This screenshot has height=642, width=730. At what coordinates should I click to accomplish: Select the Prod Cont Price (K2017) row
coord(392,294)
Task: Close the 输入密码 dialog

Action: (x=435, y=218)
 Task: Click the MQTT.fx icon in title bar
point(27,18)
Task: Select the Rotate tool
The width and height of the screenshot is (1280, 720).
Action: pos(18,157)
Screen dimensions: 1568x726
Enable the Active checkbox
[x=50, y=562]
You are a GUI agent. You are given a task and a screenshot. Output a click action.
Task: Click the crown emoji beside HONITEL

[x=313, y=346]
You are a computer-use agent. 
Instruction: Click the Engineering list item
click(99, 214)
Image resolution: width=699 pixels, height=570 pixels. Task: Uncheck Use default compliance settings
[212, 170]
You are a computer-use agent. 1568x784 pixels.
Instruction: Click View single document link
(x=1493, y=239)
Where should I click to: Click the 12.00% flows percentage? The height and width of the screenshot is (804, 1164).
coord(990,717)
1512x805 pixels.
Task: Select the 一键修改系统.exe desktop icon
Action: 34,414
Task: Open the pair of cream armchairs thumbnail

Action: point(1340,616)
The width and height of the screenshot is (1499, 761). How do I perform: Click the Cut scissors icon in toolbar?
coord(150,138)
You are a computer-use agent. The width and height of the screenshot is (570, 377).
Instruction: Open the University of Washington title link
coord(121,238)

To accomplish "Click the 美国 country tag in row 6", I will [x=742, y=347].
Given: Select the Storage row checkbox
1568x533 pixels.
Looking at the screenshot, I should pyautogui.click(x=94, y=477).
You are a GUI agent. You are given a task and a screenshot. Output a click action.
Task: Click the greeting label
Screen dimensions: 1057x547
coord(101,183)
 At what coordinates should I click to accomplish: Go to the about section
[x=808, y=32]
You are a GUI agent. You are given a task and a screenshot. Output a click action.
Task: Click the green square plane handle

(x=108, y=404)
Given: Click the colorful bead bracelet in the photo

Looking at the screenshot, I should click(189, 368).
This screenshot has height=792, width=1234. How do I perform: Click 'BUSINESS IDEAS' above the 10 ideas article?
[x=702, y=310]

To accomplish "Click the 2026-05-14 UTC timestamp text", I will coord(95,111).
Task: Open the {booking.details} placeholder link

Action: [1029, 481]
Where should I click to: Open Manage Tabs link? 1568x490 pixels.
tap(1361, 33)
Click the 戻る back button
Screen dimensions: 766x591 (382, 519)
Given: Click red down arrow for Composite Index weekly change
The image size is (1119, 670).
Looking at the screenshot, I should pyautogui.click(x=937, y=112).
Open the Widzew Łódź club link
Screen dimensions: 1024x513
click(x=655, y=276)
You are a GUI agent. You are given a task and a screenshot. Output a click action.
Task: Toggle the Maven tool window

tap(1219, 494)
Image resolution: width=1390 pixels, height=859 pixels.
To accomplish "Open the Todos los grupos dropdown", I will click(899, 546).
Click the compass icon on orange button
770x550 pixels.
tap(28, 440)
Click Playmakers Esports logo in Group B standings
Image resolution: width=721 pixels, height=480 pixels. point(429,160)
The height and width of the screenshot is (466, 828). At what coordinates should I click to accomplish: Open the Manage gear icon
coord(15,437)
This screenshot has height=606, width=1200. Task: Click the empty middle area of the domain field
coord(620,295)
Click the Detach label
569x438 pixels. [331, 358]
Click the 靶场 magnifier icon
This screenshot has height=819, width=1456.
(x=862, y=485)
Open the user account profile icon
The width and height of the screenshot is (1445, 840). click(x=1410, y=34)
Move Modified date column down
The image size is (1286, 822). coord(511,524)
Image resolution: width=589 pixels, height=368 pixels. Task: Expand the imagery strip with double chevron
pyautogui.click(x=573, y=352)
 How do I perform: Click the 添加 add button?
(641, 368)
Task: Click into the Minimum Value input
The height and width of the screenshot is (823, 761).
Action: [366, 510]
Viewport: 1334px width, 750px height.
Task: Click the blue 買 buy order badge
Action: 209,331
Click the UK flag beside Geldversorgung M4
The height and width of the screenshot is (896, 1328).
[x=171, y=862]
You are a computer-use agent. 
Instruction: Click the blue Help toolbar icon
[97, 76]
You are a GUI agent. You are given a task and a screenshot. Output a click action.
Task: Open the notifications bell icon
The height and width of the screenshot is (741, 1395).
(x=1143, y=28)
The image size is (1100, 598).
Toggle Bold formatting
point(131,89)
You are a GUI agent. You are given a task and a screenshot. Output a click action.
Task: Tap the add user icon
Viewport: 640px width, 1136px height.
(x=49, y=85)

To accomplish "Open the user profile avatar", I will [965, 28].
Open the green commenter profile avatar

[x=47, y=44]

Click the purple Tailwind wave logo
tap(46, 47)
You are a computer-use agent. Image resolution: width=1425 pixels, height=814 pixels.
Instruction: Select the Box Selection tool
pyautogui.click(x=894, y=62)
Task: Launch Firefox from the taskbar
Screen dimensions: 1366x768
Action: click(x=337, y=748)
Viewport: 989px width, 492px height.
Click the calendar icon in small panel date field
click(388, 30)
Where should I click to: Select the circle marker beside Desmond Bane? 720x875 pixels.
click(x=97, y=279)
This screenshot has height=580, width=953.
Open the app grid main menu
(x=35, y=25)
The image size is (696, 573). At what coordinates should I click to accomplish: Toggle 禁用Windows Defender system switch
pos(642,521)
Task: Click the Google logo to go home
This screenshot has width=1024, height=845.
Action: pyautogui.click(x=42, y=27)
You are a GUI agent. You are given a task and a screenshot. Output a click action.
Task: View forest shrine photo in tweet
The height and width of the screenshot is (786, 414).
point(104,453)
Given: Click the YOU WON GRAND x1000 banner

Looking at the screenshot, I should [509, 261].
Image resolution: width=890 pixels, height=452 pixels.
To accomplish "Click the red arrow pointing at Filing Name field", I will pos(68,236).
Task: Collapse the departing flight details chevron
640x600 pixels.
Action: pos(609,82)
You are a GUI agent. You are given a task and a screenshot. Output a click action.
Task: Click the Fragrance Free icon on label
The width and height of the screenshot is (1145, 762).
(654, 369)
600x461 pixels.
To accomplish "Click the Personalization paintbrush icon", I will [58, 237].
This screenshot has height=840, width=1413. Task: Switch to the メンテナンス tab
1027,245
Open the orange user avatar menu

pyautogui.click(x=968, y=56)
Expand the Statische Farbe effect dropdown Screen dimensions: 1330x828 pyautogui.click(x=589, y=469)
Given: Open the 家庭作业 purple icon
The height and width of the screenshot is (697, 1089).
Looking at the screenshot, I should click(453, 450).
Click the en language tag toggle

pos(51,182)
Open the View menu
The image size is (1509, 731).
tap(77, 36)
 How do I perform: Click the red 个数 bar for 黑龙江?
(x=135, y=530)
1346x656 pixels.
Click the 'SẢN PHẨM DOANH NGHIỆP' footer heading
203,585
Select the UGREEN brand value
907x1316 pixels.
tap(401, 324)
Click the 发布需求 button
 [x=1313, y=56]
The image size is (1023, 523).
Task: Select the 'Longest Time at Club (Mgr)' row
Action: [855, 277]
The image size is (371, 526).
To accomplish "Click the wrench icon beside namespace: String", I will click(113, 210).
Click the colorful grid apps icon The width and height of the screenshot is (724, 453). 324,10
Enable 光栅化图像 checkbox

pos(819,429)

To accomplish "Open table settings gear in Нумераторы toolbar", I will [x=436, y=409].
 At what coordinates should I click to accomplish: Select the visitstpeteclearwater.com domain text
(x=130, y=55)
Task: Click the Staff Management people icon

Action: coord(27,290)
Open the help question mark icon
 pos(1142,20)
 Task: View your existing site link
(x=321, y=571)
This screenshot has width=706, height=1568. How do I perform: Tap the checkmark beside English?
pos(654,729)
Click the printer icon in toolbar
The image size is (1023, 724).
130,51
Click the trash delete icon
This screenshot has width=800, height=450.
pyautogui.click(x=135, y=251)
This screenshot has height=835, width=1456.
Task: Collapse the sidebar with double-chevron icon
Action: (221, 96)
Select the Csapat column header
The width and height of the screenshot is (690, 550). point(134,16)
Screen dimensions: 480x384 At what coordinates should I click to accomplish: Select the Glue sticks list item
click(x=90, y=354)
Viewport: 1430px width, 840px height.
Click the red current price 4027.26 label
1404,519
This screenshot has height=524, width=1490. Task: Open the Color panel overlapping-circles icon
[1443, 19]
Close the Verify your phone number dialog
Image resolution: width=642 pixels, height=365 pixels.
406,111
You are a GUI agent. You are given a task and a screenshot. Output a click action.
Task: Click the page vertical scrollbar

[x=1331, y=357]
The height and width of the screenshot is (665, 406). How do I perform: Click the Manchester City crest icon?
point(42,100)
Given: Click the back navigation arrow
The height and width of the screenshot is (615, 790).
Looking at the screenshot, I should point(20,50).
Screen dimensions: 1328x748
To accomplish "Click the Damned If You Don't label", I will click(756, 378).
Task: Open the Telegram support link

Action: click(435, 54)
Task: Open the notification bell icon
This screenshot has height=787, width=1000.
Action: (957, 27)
——
■ **What this task involves**: Within the entries above, find the string "computer" and return each line that holds it.

■ **Output for this task**:
You are a computer-use agent. 
You are a computer-use agent. 1568x784 pixels.
You are a computer-use agent. The width and height of the screenshot is (570, 377).
You are a computer-use agent. 
You are a computer-use agent. Image resolution: width=1425 pixels, height=814 pixels.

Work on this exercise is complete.